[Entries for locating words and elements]
.....

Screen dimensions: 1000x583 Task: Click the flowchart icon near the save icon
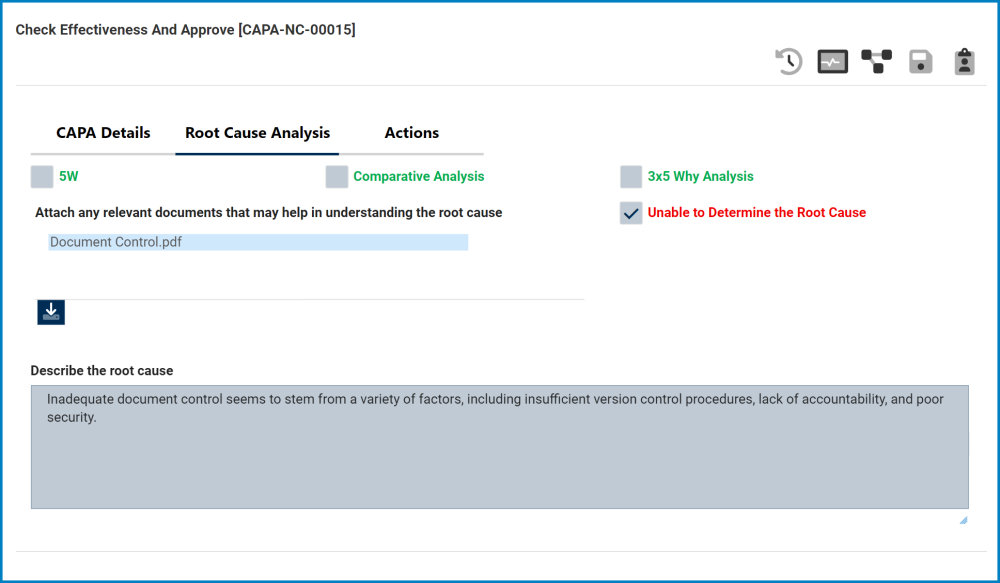[x=876, y=61]
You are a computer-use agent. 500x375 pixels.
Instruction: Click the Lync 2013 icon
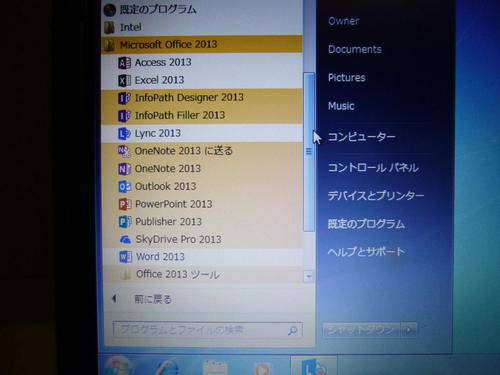tap(124, 133)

.....

§ What you have to do: Reproduce all the entries word for word, omitting the pictures.

§ Result for this exercise:
Screen dimensions: 1000x583 Task: Click the flowchart icon near the save icon
[x=876, y=61]
You are a computer-use agent. 500x375 pixels.
Instruction: Click the Lync 2013 icon
tap(124, 133)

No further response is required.